Emily Wright

Emily Wright | Dance, Movement Education, Community Dance

Educational Background/Training

  • BFA in Dance, Belhaven University
  • MFA in Performance and Choreography, Arizona State University
  • PhD in Dance Studies, Texas Woman’s University

About the Artist/Ensemble

Emily Wright is a dancer, movement educator, and author with a passion for the transformative power of dance. An experience teacher of dance for all ages and a scholar with numerous publications, Emily is available for workshops, master classes, lectures, writing, commissions, and consultation.

Emily began her training at Dancers’ Studio in Knoxville, Tennessee, in German expressionist and Graham-based modern techniques under the direction of Irena Linn. She received her BFA in Dance from Belhaven University (2002), an MFA in Performance and Choreography from Arizona State University (2007), and a PhD in Dance Studies from Texas Woman’s University (2016).

Emily’s teaching specializations include modern dance technique, contact improvisation, intergenerational community dance, experiential anatomy, dance history, and embodied writing. As a socially-engaged artist, a key part of Emily’s work is developing collaborative environments in which all voices, bodies, and experiences are valued and seen. She has developed interdisciplinary courses for arts-based community engagements, planned state-wide conferences that bring together multiple community partners in the arts, and created choreography that partners pre-professional dancers with community members ages 5-65.

Educational Program Description

Workshops and residencies are tailored to the needs of the participants.

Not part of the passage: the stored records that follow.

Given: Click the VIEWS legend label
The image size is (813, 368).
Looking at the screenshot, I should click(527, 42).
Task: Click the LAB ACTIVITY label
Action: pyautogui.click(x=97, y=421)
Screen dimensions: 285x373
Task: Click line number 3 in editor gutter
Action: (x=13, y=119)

Sample Residency: Dancing Maps. In this residency, participants develop eco-somatic empathy – an embodied awareness of their connection to and interdependence with their environment – through a movement-based exploration of the ecological and geographical features of their bioregion. On the first day, participants learn how to orient to their environment through their senses while gathering information about the world around them through the assembly of words, images, sights, sounds, scents, and tactile feedback. On days two and three, participants learn how to construct movement scores that enable them to develop an individual movement vocabulary that reflects their perception of their bioregion. On days four and five, participants learn how to refine their individual vocabularies and develop group movement scores that reflect the collaborative creativity of the group.